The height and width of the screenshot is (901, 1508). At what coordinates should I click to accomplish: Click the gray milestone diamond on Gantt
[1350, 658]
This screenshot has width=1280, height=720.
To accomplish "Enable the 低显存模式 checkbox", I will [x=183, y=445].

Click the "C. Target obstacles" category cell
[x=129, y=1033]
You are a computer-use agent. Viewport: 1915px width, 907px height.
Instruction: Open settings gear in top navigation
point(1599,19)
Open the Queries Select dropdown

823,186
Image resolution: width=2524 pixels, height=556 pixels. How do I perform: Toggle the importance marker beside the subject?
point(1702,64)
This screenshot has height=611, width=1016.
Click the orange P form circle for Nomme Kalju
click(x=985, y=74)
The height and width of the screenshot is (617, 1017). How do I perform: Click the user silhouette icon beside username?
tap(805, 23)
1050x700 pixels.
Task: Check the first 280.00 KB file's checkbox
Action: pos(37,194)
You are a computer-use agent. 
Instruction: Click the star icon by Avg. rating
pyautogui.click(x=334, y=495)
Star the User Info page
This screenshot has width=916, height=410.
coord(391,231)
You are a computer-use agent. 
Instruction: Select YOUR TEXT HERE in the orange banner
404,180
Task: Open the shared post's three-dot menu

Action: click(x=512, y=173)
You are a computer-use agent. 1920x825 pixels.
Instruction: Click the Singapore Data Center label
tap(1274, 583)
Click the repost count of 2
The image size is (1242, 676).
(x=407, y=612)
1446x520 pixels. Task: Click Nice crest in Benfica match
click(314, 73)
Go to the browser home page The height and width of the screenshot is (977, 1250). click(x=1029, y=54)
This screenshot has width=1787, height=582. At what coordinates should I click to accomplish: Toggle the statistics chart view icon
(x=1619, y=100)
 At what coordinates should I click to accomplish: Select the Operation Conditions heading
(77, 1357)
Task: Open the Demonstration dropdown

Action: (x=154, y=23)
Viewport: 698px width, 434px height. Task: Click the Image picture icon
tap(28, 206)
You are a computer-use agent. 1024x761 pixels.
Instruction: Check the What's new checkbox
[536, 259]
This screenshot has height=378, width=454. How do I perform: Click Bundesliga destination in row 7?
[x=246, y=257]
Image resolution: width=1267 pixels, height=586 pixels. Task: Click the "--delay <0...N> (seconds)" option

| TASK TO CARRY OUT |
Gather every line from the listing above in which the word "page" appears.

| RESPONSE TO THIS EXERCISE |
Star the User Info page
Go to the browser home page The height and width of the screenshot is (977, 1250). click(x=1029, y=54)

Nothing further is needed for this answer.